## EXCERPT PROVIDED
The Naked City (aka Naked City) is a 1948 American film noir produced by Mark Hellinger, directed by Jules Dassin, written by Albert Maltz and Malvin Wald, and starring Barry Fitzgerald, Howard Duff, Dorothy Hart and Don Taylor. The influential film, shot almost entirely on location in New York City, depicts the police investigation that follows the murder of a young model.

Naked City received two Academy Awards, one for cinematography for William H. Daniels and another for film editing to Paul Weatherwax. In 2007, the film was selected for preservation in the United States National Film Registry by the Library of Congress as being "culturally, historically, or aesthetically significant".

Plot
In the late hours of a hot New York summer night, a pair of men subdue and kill Jean Dexter, an ex-model, by knocking her out with chloroform and drowning her in her bathtub. When one of the murderers gets conscience-stricken while drunk, the other kills him and throws his body into the East River.

## USING THE INFORMATION
1. Please output the passage on The Naked City word for word, starting at "The Naked City" and ending at "a young model.".
2. Continue the plot summary of The Naked City from its last sentence.

## GIVEN DATA
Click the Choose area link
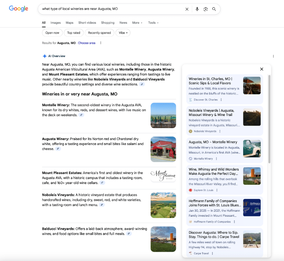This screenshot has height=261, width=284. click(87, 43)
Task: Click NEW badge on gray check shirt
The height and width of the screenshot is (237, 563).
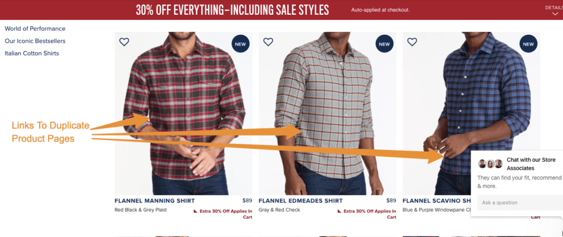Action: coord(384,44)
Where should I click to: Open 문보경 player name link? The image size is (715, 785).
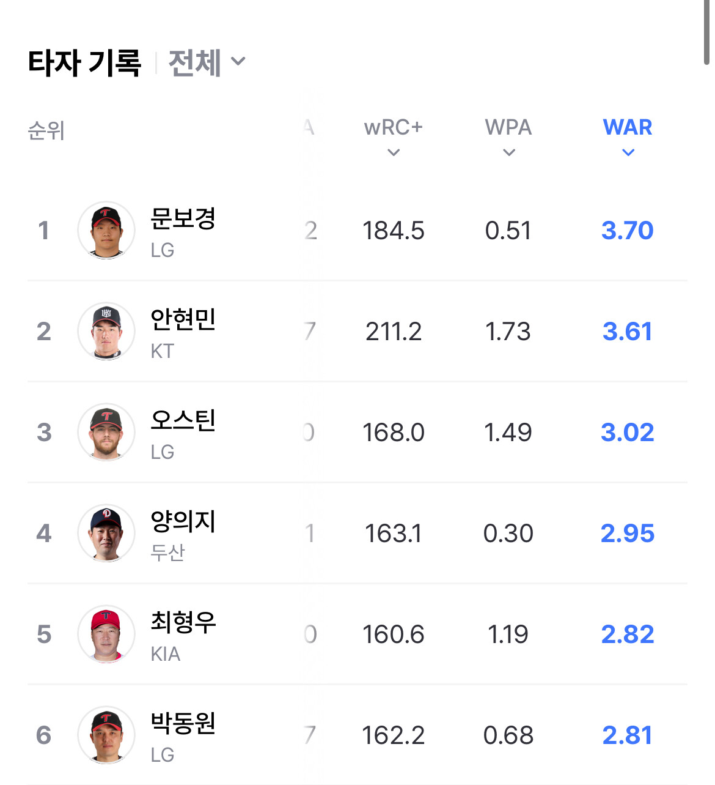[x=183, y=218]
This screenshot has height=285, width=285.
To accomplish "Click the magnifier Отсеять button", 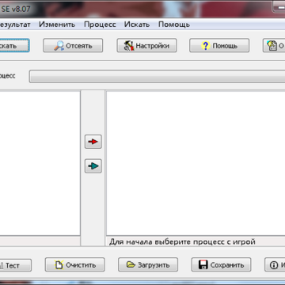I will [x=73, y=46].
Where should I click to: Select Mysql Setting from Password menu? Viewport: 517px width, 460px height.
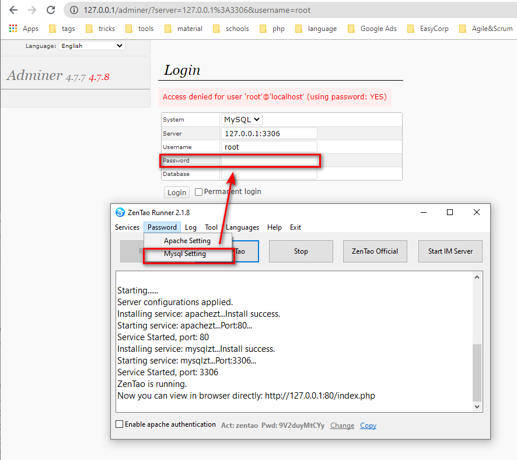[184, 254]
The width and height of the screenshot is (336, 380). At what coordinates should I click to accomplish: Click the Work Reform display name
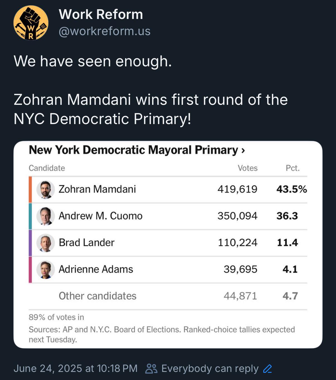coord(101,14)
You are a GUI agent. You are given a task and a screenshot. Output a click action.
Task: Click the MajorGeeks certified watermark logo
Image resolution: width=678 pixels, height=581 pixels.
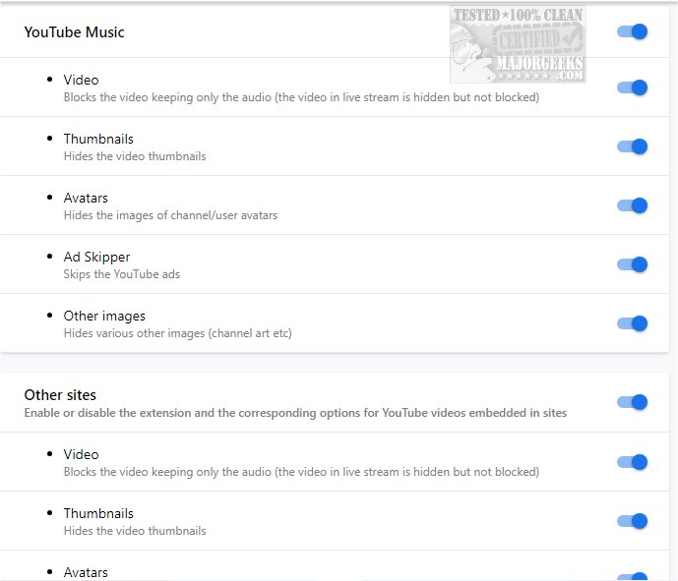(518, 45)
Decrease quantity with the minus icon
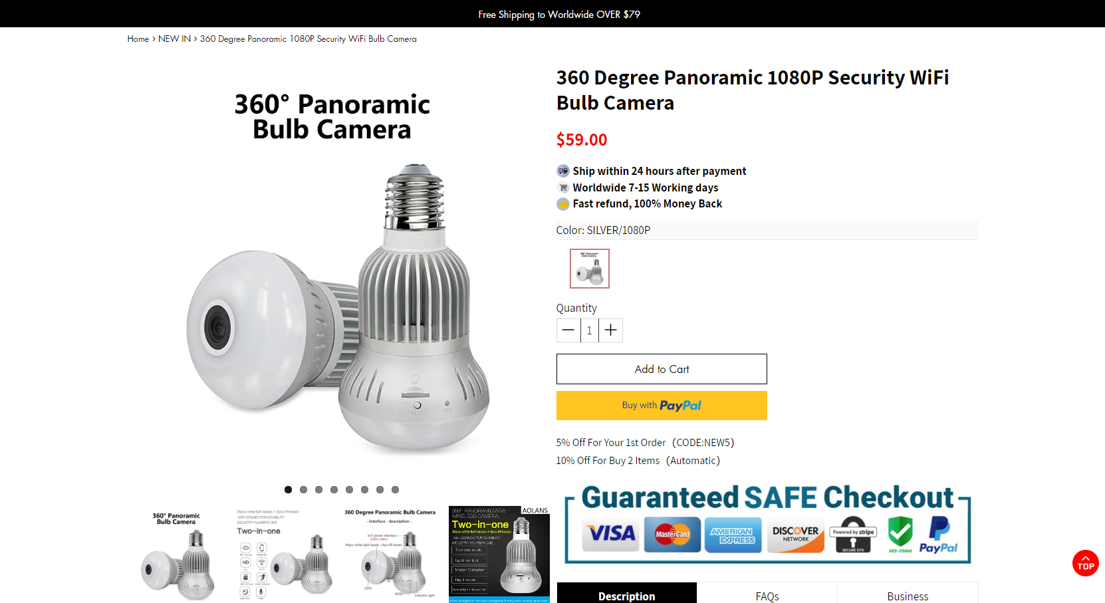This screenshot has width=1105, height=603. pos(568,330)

==

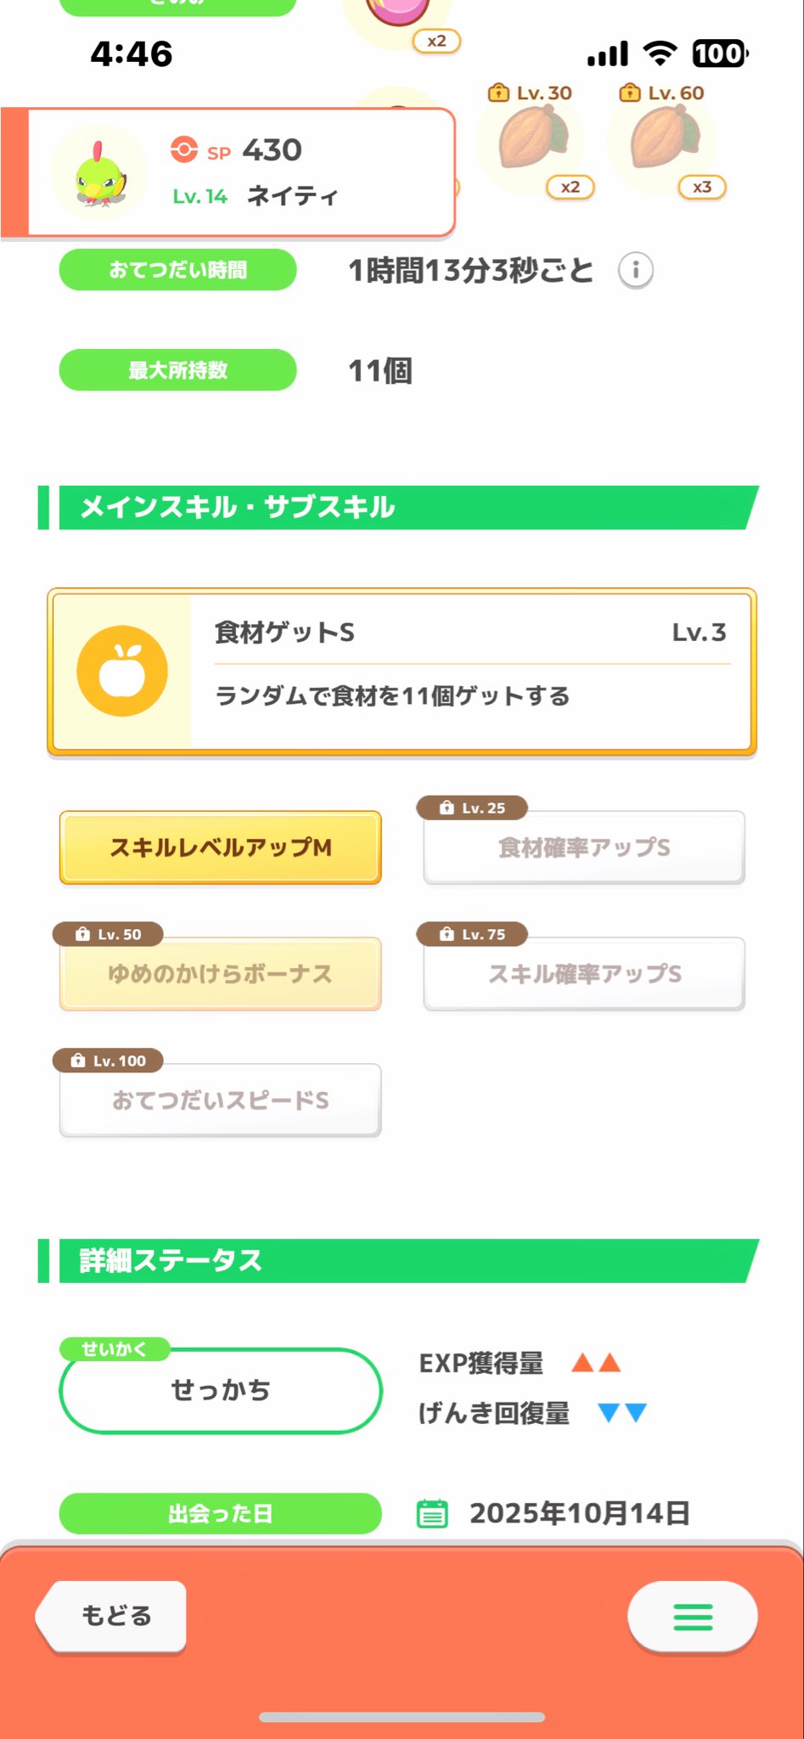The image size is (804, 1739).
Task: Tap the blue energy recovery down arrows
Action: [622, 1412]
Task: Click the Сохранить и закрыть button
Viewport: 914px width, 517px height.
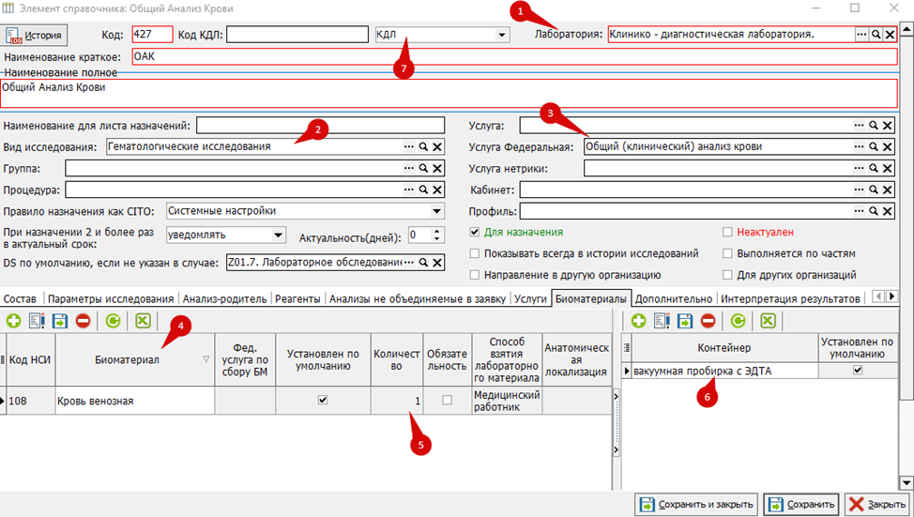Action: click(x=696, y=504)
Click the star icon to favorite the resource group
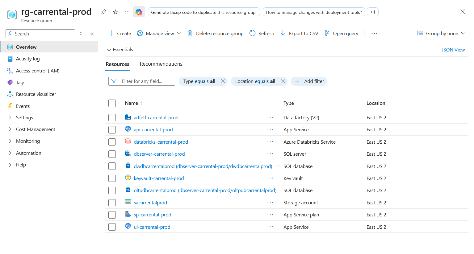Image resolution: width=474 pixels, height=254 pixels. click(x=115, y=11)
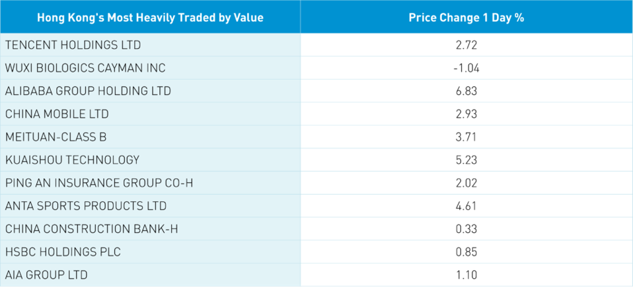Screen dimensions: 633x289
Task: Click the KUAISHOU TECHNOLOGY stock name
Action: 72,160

==

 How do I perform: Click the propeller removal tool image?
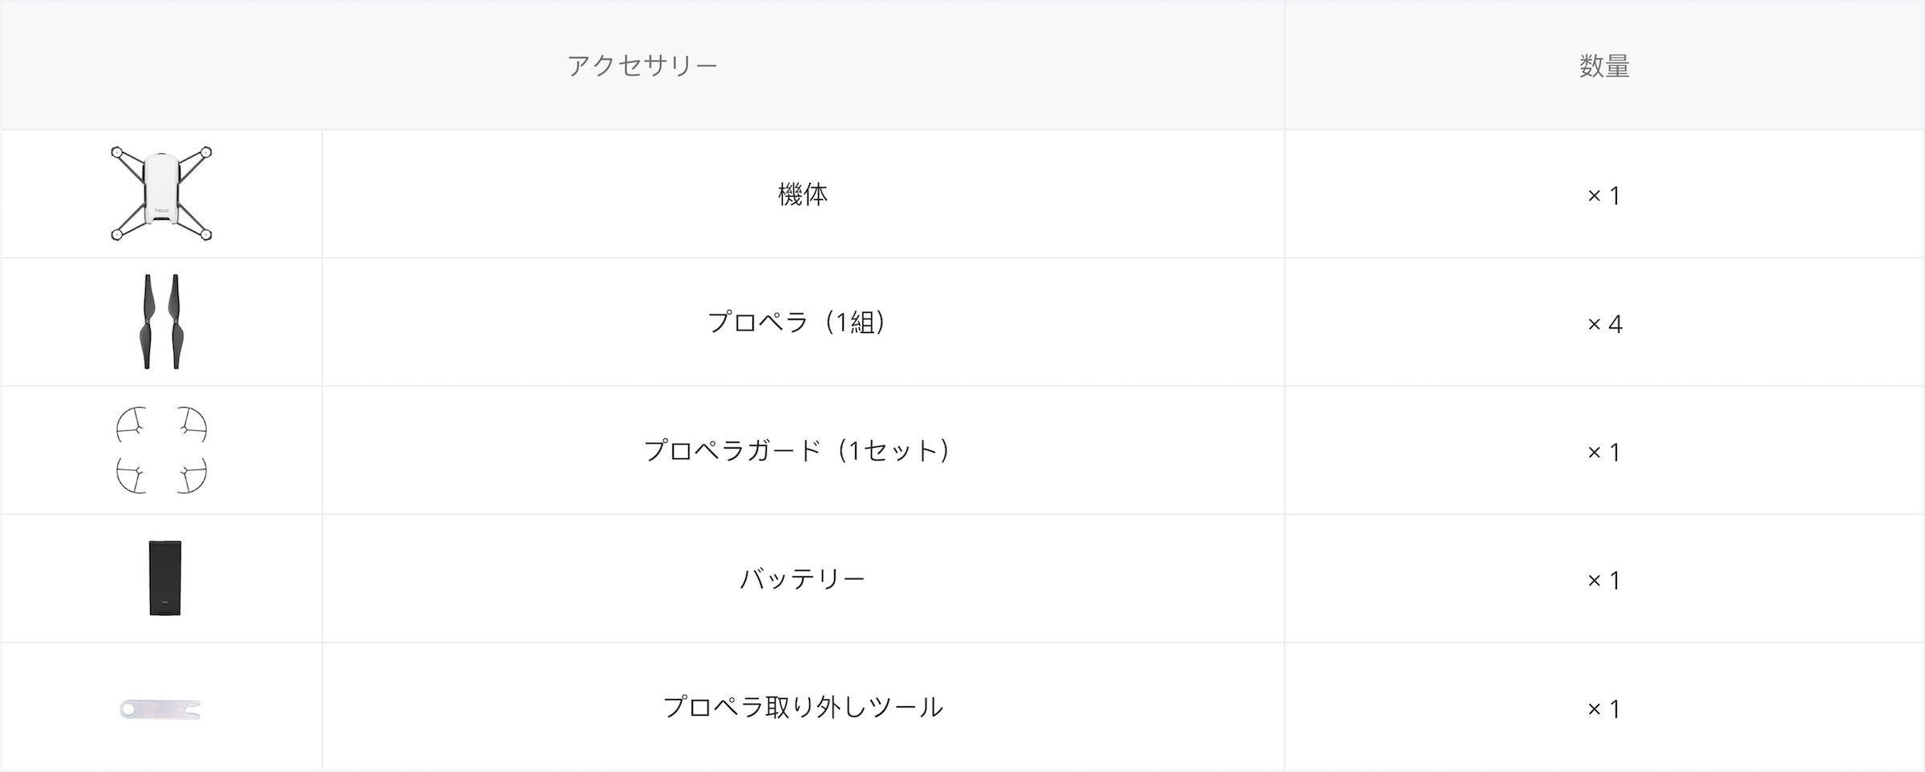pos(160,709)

## EXERCISE RESPONSES
1.
The Naked City (aka Naked City) is a 1948 American film noir produced by Mark Hellinger, directed by Jules Dassin, written by Albert Maltz and Malvin Wald, and starring Barry Fitzgerald, Howard Duff, Dorothy Hart and Don Taylor. The influential film, shot almost entirely on location in New York City, depicts the police investigation that follows the murder of a young model.

2.
Homicide Detective Lt. Dan Muldoon and his young associate, Det. Jimmy Halloran, are assigned to Jean's case, which the medical examination has determined was murder. Muldoon has been a homicide cop for 22 years, Halloran for three months. At the scene, the police interrogate Martha Swenson, Jean's housekeeper, about Jean's boyfriends, and she tells them about a "Mr. Philip Henderson". They also discover a bottle of sleeping pills and her address book. Halloran questions the doctor who prescribed the pills, Lawrence Stoneman, and Ruth Morrison, another model and Jean's friend. Back at the police station, Muldoon questions Frank Niles, Jean's ex-boyfriend, who lies about everything, claiming only a business relationship with Jean and denying knowing Ruth. Because of his lies, Niles becomes the prime suspect. Later, Muldoon deduces from the bruises on Jean's neck that she was killed by at least two men.

That evening, Jean's parents, Mr. and Mrs. Batory, from whom Jean was estranged, arrive in New York to formally identify the body and tell the detectives that they have no knowledge of Jean's acquaintances. The next morning, the detectives learn that Niles sold a gold cigarette case stolen from Stoneman, then purchased a one-way airline ticket to Mexico. They also discover that one of Jean's rings was stolen from the home of a wealthy Mrs. Hylton. At Mrs. Hylton's Park Avenue apartment, the police learn that the ring actually belonged to her socialite daughter, who, to their surprise, turns out to be Ruth Morrison (having retained the name of Mrs. Hylton's previous husband).

Learning that Ruth's engagement ring is also stolen property, and that she is engaged to Niles, Muldoon and Halloran take Ruth to Niles' apartment, where they coincidentally interrupt someone trying to murder him. The killer takes a shot at the cops and escapes down the fire escape onto the nearby elevated train. When questioned about the stolen jewelry, Niles claims that they were all presents from Jean, which reveals his true relationship with her, much to Ruth's chagrin. Ruth realizes she is engaged to a swindler and slaps him. Niles is then arrested for the jewel thefts, but the murder case remains open.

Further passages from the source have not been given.